Pampanga poultry farms silent as culling ends

ASSURANCE Stores in the Pampanga capital of San Fernando display this sticker to assure consumers that their stocks of dressed chicken are safe for consumption amid the bird flu outbreak in San Luis town. —TONETTE T. OREJAS

Residents of Pampanga and Nueva Ecija provinces who live near quarantined communities exposed to the avian influenza virus will have to get used to waking up without roosters’ crowing, the normal cackling of hens or the chirping of quails.

The government has officially ended the culling of infected chickens, ducks and quails as well as all types of domesticated birds at San Luis town in Pampanga, where the avian flu outbreak was first detected, according to the Bureau of Animal Industry (BAI).

“We can officially say now that the culling work is over in seven commercial farms [in San Luis],” Dr. Arlene Vytiaco, coordinator of the BAI avian influenza control program, told the Inquirer by telephone on Monday.

In Nueva Ecija, government veterinarians, helped by 50 soldiers and volunteers, began gassing birds in two villages in San Isidro and Jaen towns on Saturday but they were hampered by strong rains.

Culling resumed on Sunday but officials did not say how many birds had been destroyed to prevent the bird flu from spreading.

It will take 90 days before the government can determine that Barangay San Roque in San Isidro and Barangay Imbunia in Jaen are already free of the bird flu virus, according to Roy Abaya, Central Luzon director of the Department of Agriculture.

In Pampanga, the seven farms are all located in Barangay San Carlos, ground zero of the outbreak which was placed under a 1-kilometer quarantine zone.

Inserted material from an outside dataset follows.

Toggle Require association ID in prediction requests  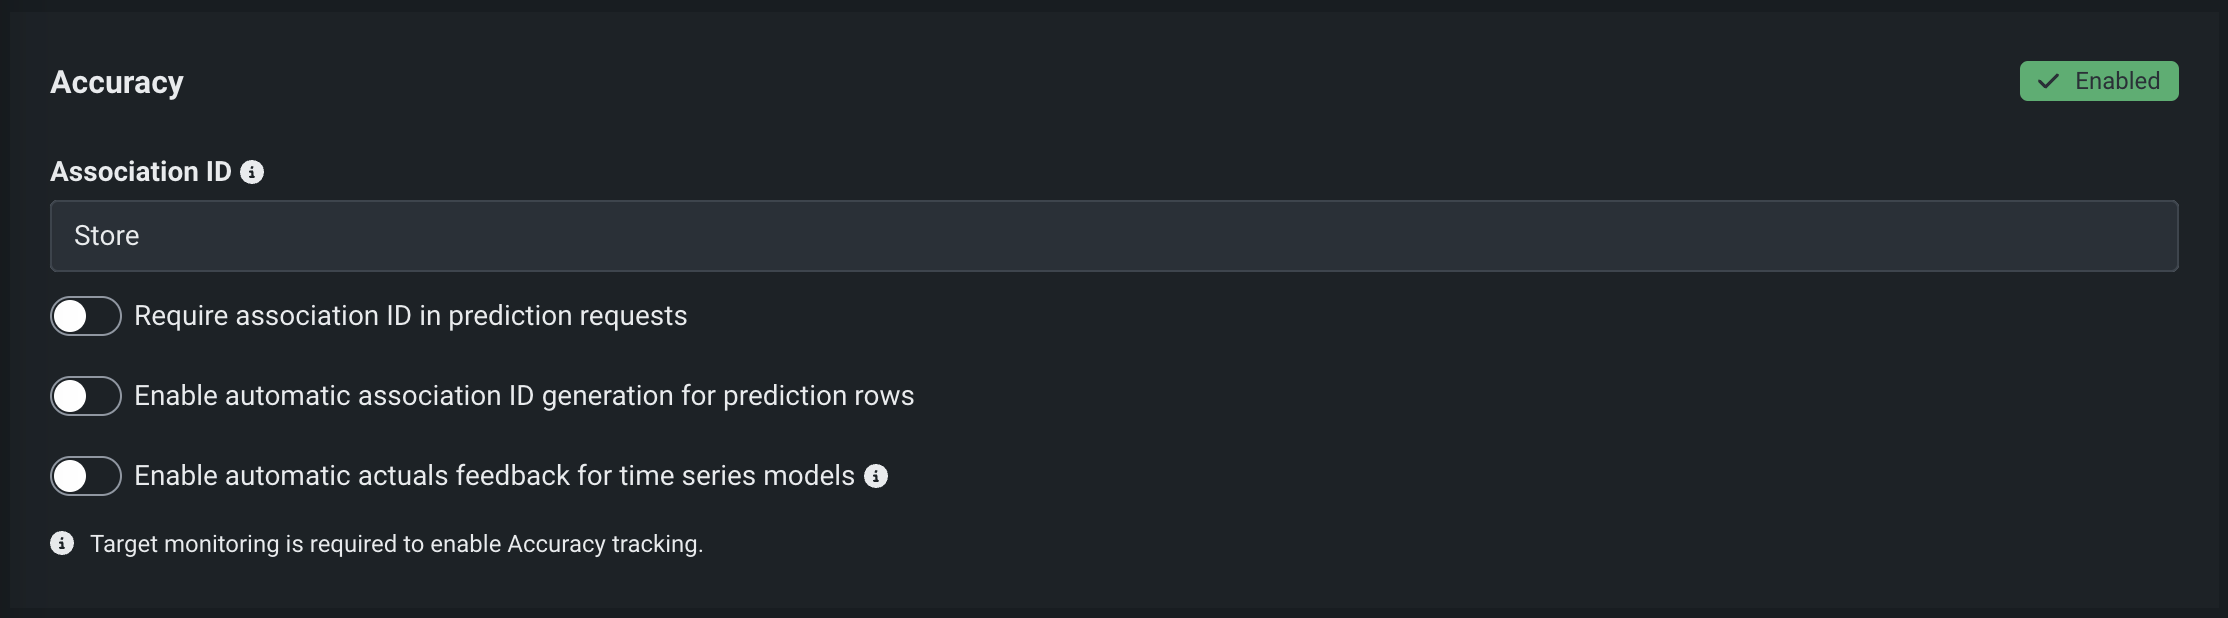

BAI said 199,382 birds were killed in the quarantine zone while 113,105 birds were culled at a 7-km control zone that encircles the quarantine area.

BAI took 10 days to complete the destruction of birds infected or exposed to an H5 strain of avian flu. The agency was aided by personnel from the Pampanga government and more than 100 Army soldiers.

On Monday, San Luis Mayor Venancio Macapagal and the volunteer soldiers went house-to-house to seize and destroy the remaining chickens, ducks and quails grown in backyards in Barangay San Carlos.

About 40 balut (duck eggs) producers in Candaba town in Pampanga and Sta. Maria town in Bulacan province are asking Agriculture Secretary Manny Piñol to lift the ban on the transport of duck eggs from Luzon to the Visayas and Mindanao.

The ban was enforced through a memorandum issued on Aug. 14 by BAI chief, Enrico Garzon, although it allowed Luzon-to-Luzon trading.

The producers said ducks raised in Candaba and Sta. Maria were not sick with bird flu. They also said the two towns were outside of the 7-km quarantine zone.

In Nueva Ecija, more than 200,000 egg-laying quails raised in Imbunia and more than 70,000 chickens in Barangay San Roque have been targeted for destruction.